La seconde histoire donne dans un charme plus immédiat. Cette fois, c’est Tony Leung Chiu Wai, fraîchement largué, qui va voir débouler l’ouragan Faye Wong dans sa vie. Quand  le premier récit jouait de l’immédiateté et du hasard pour la convergence d’une rencontre inattendue, c’est la répétitivité des situations, de la bande-son (California Dreamin’ des Mamas and Papas en boucle) et des habitudes qui éveillent le sentiment amoureux. Des idées narratives brillantes (le changement de menu progressif de Tony Leung laissant deviner son célibat) accompagne une mise en scène s’amusant une nouvelle fois de la candide et du meurtri. Wong Kar Wai introduit Faye Wong de façon presque anonyme avant de la figer en un plan fixe, une façon d’isoler le personnage tout en exprimant sa timidité.

 
Elle observe et s’intéresse à distance au mal-être de son client, s’effaçant sous son côté enjoué ou carrément à l’image. Le réalisateur multiplie les plans en amorce à travers une vitre, du fond du bar ou en faisant le ménage elle trépigne secrètement d’amour. Cette grande sœur d’Amélie Poulain ne peut se déclarer que secrètement, en changeant la vie de son aimé par l’intrusion dans son quotidien. Porté par une actrice solaire, Wong Kar Wai nous plonge dans une charmante béatitude lorsque Faye Wong s’immisce en douce chez Tony Leung pour arranger son appartement à son insu. L’attente envoute autant que l’espérance de la rencontre et déclaration, mais sous un jour bien plus chaleureux que la retenue douloureuse de In the Mood for Love.

Impossible pour le spectateur de ne pas tomber amoureux de Faye Wong éblouissante de fraîcheur et de spontanéité – sa réaction lorsque Tony Leung lui rapportera son cd, preuve qu’elle est démasquée.
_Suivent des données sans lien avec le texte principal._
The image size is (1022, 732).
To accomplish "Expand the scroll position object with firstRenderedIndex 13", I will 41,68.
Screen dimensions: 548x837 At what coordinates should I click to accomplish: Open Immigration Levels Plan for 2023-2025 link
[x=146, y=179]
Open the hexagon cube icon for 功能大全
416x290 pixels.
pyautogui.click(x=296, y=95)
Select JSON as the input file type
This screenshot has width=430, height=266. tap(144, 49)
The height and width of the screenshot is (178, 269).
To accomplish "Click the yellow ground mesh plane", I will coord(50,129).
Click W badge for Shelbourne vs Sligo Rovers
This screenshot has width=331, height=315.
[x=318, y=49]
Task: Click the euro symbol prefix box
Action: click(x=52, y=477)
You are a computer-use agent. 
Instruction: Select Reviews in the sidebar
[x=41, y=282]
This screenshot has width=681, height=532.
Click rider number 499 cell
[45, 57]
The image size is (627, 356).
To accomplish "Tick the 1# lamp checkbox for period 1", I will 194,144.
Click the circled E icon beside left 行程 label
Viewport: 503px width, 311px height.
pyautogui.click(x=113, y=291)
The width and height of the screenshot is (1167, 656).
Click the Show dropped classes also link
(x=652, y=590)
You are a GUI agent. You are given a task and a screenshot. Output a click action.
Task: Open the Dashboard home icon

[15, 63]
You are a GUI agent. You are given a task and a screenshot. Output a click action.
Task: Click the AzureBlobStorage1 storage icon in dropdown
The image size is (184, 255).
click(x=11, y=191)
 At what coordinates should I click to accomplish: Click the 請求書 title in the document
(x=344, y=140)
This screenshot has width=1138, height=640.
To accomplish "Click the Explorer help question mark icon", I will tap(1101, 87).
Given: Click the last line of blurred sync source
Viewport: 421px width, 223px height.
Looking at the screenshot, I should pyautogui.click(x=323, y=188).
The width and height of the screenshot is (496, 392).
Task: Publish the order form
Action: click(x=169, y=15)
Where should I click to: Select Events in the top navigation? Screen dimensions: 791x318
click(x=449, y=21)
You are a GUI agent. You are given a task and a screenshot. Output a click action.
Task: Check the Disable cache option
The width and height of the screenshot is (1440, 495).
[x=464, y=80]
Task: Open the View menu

On espère et craint avec elle d’être remarqué, on s’amuse de son influence secrète et la jubilation baigne même la bande-son qui laisse voir ses talents de chanteuse (sa profession initiale) le temps d’une belle reprise cantonaise du Dreams des Cranberries. Le film transpire la fougue juvénile et trouve même cette patte nostalgique si particulière à Wong Kar Wai par ses éléments ancrés dans les 90’s (les pagers, les boîtes vocales à consulter…) tout en saisissant avec une acuité idéale le Hong Kong de l’époque (et son architecture improbable de Hong Kong comme personne avec la fenêtre de Tony Leung donnant sur un escalator).


Une fois de plus la romance reste chaste et platonique (hormis les flashbacks avec l’hôtesse de l’air), la première histoire jouant sur le souvenir et la seconde sur l’attente. Quoi de plus douloureux qu’une passion perdue, quoi de plus enivrant qu’un amour espéré ? Chungking Express est le grand film des rêveurs romantiques plutôt que celui des amoureux, à l’image de son réalisateur.


Trouvable facilement en dvd zone 2 et ressortie récemment en Blue ray

Un des plus beaux moments du film



Autre joli moment Faye Wong démasquée !



*Les reprises de tubes pop anglo saxon en cantonais sont fréquents chez Wong Kar Wai, dès As Tears Go By on avait droit à une savoureuse version du Take My breath away, ou encore Karma Koma dans Les Anges Déchus.